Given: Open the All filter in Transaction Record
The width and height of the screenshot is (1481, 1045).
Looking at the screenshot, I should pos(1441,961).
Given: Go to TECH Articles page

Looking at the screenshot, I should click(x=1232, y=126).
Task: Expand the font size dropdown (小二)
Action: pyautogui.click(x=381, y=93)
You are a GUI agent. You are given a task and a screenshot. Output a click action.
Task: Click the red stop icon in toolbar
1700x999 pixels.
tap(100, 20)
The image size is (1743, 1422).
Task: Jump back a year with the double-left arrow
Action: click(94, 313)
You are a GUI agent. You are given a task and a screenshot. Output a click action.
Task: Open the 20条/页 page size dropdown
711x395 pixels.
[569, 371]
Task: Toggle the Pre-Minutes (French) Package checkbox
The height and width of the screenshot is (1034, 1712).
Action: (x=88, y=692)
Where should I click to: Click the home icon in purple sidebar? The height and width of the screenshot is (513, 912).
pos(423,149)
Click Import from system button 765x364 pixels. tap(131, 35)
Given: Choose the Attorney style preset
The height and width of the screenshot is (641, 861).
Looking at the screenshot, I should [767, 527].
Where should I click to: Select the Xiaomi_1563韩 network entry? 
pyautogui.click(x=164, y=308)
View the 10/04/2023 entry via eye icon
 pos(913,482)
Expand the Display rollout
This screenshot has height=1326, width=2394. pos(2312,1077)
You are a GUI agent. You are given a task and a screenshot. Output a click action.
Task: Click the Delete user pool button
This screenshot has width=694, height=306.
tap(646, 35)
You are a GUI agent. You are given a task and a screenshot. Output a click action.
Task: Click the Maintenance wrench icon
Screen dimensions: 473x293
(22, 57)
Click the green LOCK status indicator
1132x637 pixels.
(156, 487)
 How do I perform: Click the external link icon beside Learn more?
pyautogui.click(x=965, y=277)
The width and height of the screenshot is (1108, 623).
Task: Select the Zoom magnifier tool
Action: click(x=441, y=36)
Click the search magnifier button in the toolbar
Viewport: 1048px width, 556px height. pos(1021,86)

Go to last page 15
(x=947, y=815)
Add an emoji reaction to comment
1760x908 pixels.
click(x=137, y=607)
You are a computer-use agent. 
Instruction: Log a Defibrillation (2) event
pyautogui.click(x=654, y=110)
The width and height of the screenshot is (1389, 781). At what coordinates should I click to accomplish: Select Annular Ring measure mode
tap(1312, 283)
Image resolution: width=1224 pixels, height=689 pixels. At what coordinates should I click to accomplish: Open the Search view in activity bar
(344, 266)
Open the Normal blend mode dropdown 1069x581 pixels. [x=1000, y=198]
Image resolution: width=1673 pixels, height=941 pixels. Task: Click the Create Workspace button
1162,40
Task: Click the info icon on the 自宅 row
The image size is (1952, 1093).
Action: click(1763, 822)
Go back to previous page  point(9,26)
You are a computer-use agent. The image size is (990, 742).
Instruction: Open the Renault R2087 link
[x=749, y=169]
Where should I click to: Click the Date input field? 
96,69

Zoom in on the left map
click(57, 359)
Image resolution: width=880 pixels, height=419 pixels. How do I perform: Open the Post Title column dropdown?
****************
What you are asked to do |
What lines in the material above contain the word "computer"? Copy them out.

Task answer |
You are a computer-use agent. 
You are a computer-use agent. The image size is (990, 742).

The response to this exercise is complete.